When Apache Beam runs a pipeline, it often needs to send data between different computers (called workers). To do this, it must serialize your Python object (like a PerUserAggregation instance) into a stream of bytes, send it over the network, and then deserialize it back into an object on the other side. A Coder is the object that tells Beam how to perform this serialization and deserialization.

If you don't tell Beam how to encode/decode your custom PerUserAggregation class, the pipeline will fail with an error.

How to solve it:

The solution is right in the line above the #TODOs. Beam provides a RowCoder that works perfectly with NamedTuple classes. You simply need to register a RowCoder for your new PerUserAggregation class, just as it was done for CommonLog.

  1. For example:
beam.coders.registry.register_coder(PerUserAggregation, ...)

Task 4. Run your pipeline

Return to the Terminal and execute the following command to run your pipeline using the Cloud Dataflow service. You can run it with DirectRunner if you're having trouble, or refer to the solution

  • In below code snippet, replace ENTER_REGION_ID and ENTER_ZONE_ID field as per the table below
Region Zone
  • Replace the regional and zonal values as per your lab specifications.
# 1. Set all environment variables export PROJECT_ID=$(gcloud config get-value project) export REGION=ENTER_REGION_ID export ZONE=ENTER_ZONE_ID export BUCKET=gs://${PROJECT_ID} export PIPELINE_FOLDER=${BUCKET} export RUNNER=DataflowRunner export INPUT_PATH=${PIPELINE_FOLDER}/events.json export TABLE_NAME=${PROJECT_ID}:logs.user_traffic # 2. Double-check the input file exists # This command should NOT return an error. echo "Verifying input file exists at ${INPUT_PATH}..." gcloud storage ls ${INPUT_PATH} # 3. Execute the pipeline script echo "Running the Dataflow pipeline..." python3 batch_user_traffic_pipeline.py \ --project=${PROJECT_ID} \ --region=${REGION} \ --worker_zone=${ZONE} \ --staging_location=${PIPELINE_FOLDER}/staging \ --temp_location=${PIPELINE_FOLDER}/temp \ --runner=${RUNNER} \ --input_path=${INPUT_PATH} \ --table_name=${TABLE_NAME}
  • You can check your submitted job in the Dataflow Dashboard

  • Once job status is successful, let's verify results in BigQuery. To complete this task, wait a few minutes for the pipeline to complete, then navigate to BigQuery and query the user_traffic table.

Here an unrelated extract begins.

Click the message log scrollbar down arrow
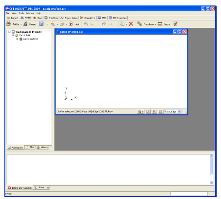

Click Check my progress to verify the objective. Aggregating site traffic by user and running your pipeline

Part B. Aggregating site traffic by minute

In this part of the lab, you create a new pipeline called batch_minute_traffic. It expands on the basic batch analysis principles used in batch_user_traffic and, instead of aggregating by users across the entire batch, aggregates by when events occurred. There are again multiple #TODOs which basically you need to fix or can take help from the solution

In the IDE, navigate to below path and open the file batch_minute_traffic_pipeline.py.

3_Batch_Analytics/lab Note: Before start working with the main script(batch_minute_traffic_pipeline.py), make sure you go through the two helper files pipeline_utils.py and setup.py. To run our dataflow jobs, we will take help of these helper files as pipeline_utils holds custom Python logic (classes and functions) in a separate module that can be packaged and sent to remote Dataflow workers. Whereas, setup.py acts as the instruction manual for Dataflow, telling it exactly how to bundle your pipeline_utils.py file into a proper package to be installed on every worker.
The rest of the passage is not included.